Rabu, 23 Desember 2015

Under An Umbrella



Under An Umbrella
Written by: Annisa Febriyati Sari
 
(Cr pict: google.co.id)
Apa ini bulan Desember? Hhh ... pasti akan ada sebuah kata yang terlintas di pikiran kita kala mendengar nama bulan itu.  Malam natal? Hm ... aku rasa bukan. Kalau begitu ... malam tahun baru? Oh, tentu saja tidak.
Ya, kata-kata itu memang sering dibicarakan orang kala menjelang bulan Desember. Apalagi Desember akhir. Namun aku berbeda. Aku bukanlah mereka yang selalu memikirkan ‘bagaimana malam natal nanti?’ atau mungkin ‘akan ada acara apa di malam tahun baru nanti?’.

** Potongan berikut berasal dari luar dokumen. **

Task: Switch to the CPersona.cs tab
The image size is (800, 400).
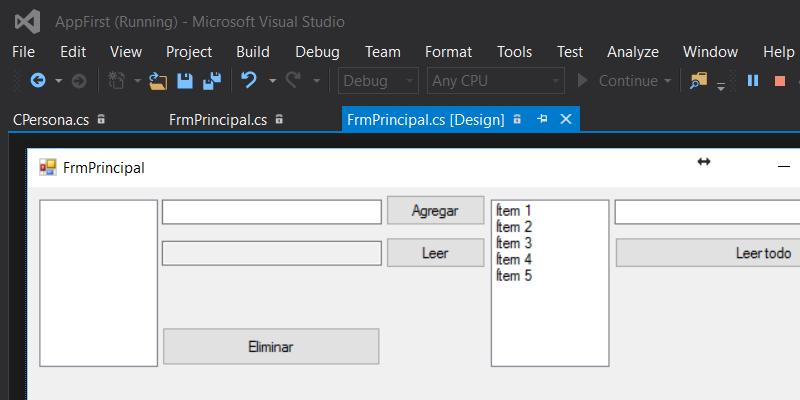Action: click(x=51, y=120)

Aku ... adalah gadis biasa yang tak peduli dengan apa-apa. Banyak yang mengatakan bahwa aku pendiam, cuek, bahkan social phobia! Oh, bloody hell about it. Aku sama sekali tidak takut untuk bergaul dengan manusia mana pun. Dan pendiam? Dari mana julukan itu berasal? Mereka hanya tidak tahu saja betapa gilanya aku jika aku berkumpul dengan sahabat. Dan apalagi itu? Cuek? Hm ... aku rasa judgement mereka kali ini benar. Aku memang cuek, bahkan mungkin lebih parah dari itu. Tapi tabiat cuek itu hanya aku tunjukkan kepada orang asing. Jika di hadapan teman-temanku, mungkin predikat itu sudah digantikan dengan hal gila lainnya.
Ya ... I love my life. Di saat yang lain sedang bersenda gurau mengenai ‘seorang pangeran berkuda putih’, maka aku akan duduk di pojok perpustakaan dengan earphone yang menempel di kedua telinga. Jika yang lain sibuk membicarakan hari valentine, maka aku akan sibuk menjual cokelat berbentuk hati kepada mereka. Lumayan ... nambah-nambahin uang jajan! Jika yang lain pulang sekolah bersama pacar mereka, maka aku akan pulang dengan berjalan kaki lalu mampir ke kedai ramen sambil memanfaatkan wifi gratis. Biasa, aku seorang youtuber, jadi kalian bisa bayangkan bukan betapa hampanya hidupku tanpa media yang satu itu?
Dan oh, aku hampir lupa. Jika yang lain memikirkan malam natal dan malam tahun baru, maka kali ini aku memikirkan sesuatu yang lain. Tidak, aku tidak berpikiran untuk menjual terompet dan kembang api. Namun yang tengah mengganggu otakku saat ini adalah ... hujan dan ... payung.
\(^-^)/
Semua ini berawal dari sore yang mendung dan harus berakhir dengan serbuan hujan. Semua siswa SMA 15 Semarang terpaksa harus menghabiskan sore itu di bawah atap sekolah. Sungguh malang memang. Jam yang seharusnya kita gunakan untuk pulang dan beristirahat, kini malah terbuang sia-sia karena hujan yang begitu lebat. Sialnya lagi, mereka tak membawa payung atau pun jas hujan agar bisa pulang.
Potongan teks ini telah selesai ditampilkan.